CARTER - Classification of visual scenes using Affine invariant Regions and TExt Retrieval methods

Analogy with text

In our framework, we consider the visterms like text terms and model them with techniques that are commonly applied to text. In this section, we compare properties of terms in documents with those of visterms within images. We first discuss the sparsity of the document representation, an important characteristic of text documents. We then consider issues related to the semantic of terms, namely synonymy and polysemy.

Representation sparsity

To investigate the analogy with text representation, we compare the behavior between the BOV representation of an image dataset and the bag-of-words representation of a standard text categorization database.

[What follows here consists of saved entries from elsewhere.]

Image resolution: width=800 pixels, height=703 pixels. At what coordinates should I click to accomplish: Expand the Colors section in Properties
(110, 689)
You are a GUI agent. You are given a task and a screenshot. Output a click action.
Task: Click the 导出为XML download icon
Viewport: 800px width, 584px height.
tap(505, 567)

The REUTERS-215781 database contains 9600 training and 3300 testing documents. The standard word stopping and stemming process produces a vocabulary of 17900 words. As previously observed in natural language statistics, the frequency of each word across the text database follows the Zipf s law. This distribution results in an average number of 45 non-zero elements per document, which corresponds to an average sparseness of 0.25%. Out of the 17900 words in the dictionary, 35% occur once in the dataset and 14% occur twice. Only 33% of the words appear in more than five documents.

In our case, we applied the K-means algorithm on the COREL database, which contains 6680 images of city and landscape, and generated the BOV representation for each image document of this database. Since the visterm vocabulary is created by the Kmeans clustering of SIFT descriptors extracted from a set of representative images, the resulting vocabulary shows different properties than in text. The K-means algorithm identifies regions in the feature space containing clusters of points, which prevents the low frequency effect observed in text data. The visterm with the lowest occurrence frequency still occurs in 117 images of the full dataset (0.017 relative frequency). In our experiments, given a vocabulary of 1000 visterms, we observed an average of 175 non-zero elements per image, which corresponds to a data sparseness of 17.5%.

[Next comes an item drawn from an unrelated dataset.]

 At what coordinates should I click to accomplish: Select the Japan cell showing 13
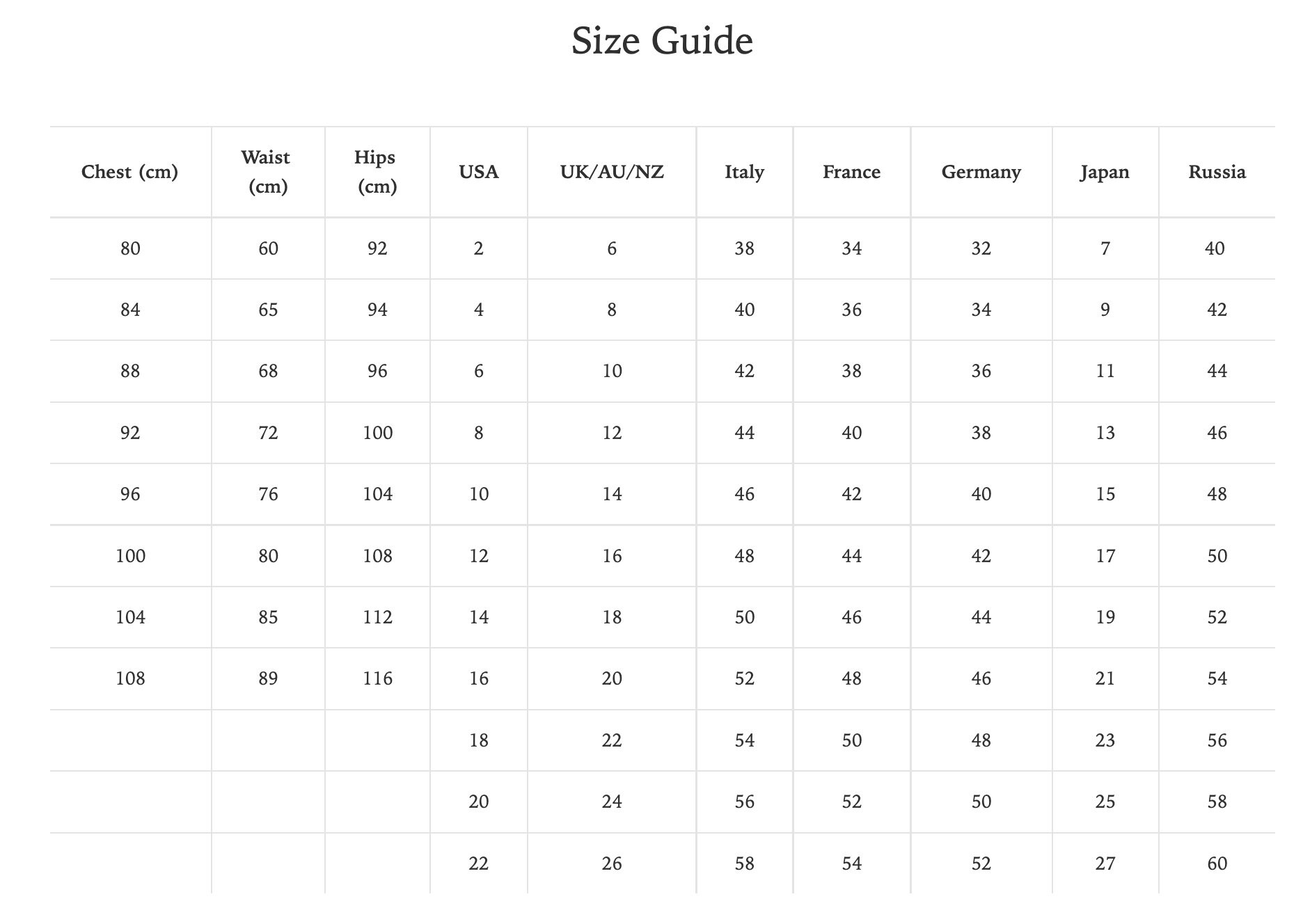coord(1105,433)
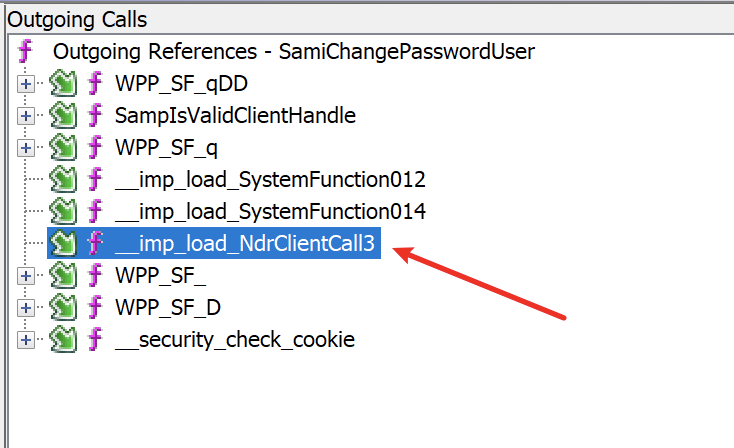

Fig.1 - Word occurence graph for both words in text(left), and visterms in images(right).

As shown in Fig. 2 (right), the frequency distribution of visterms differs from the Zipf s law behavior usually observed in text.

The construction of the visual vocabulary by clustering intrinsically leads to a flatter distribution for visterms than for words. On one hand, this difference can be considered as an advantage, as the data sparseness observed in the text bag-of-words representation is indeed one of the main problems encountered in text retrieval and categorization. Similar documents might have very different bag-of-words representations because specific words in the vocabulary appear separately in their description. On the other hand, a flatter distribution of the features might imply that, on average, visterms in the visual vocabulary provide less discriminant information. In other words, the semantic content captured by individual visterms is not as specific as the one of words.

Polysemy and synonymy in visterms

To study the semantic nature of the visterms, we first considered the class conditional average of the BOV representation. Fig. 2 (left) shows the average of visterms for the city and landscape scene categories, computed over 250 city images and 400 landscape images. We display the results when using the vocabulary of 100 visterms

Average visterm occurence in city and landscape images

Examples of bag-of-visterms for different landscape images

Fig.2 - Bag-of-visterms representation. Left: average of the BOV representation with respect to city (blue) and landscape (red) computed over 250 city images and 400 landscape images. Right: landscape average (blue) compared with individual samples (red and green).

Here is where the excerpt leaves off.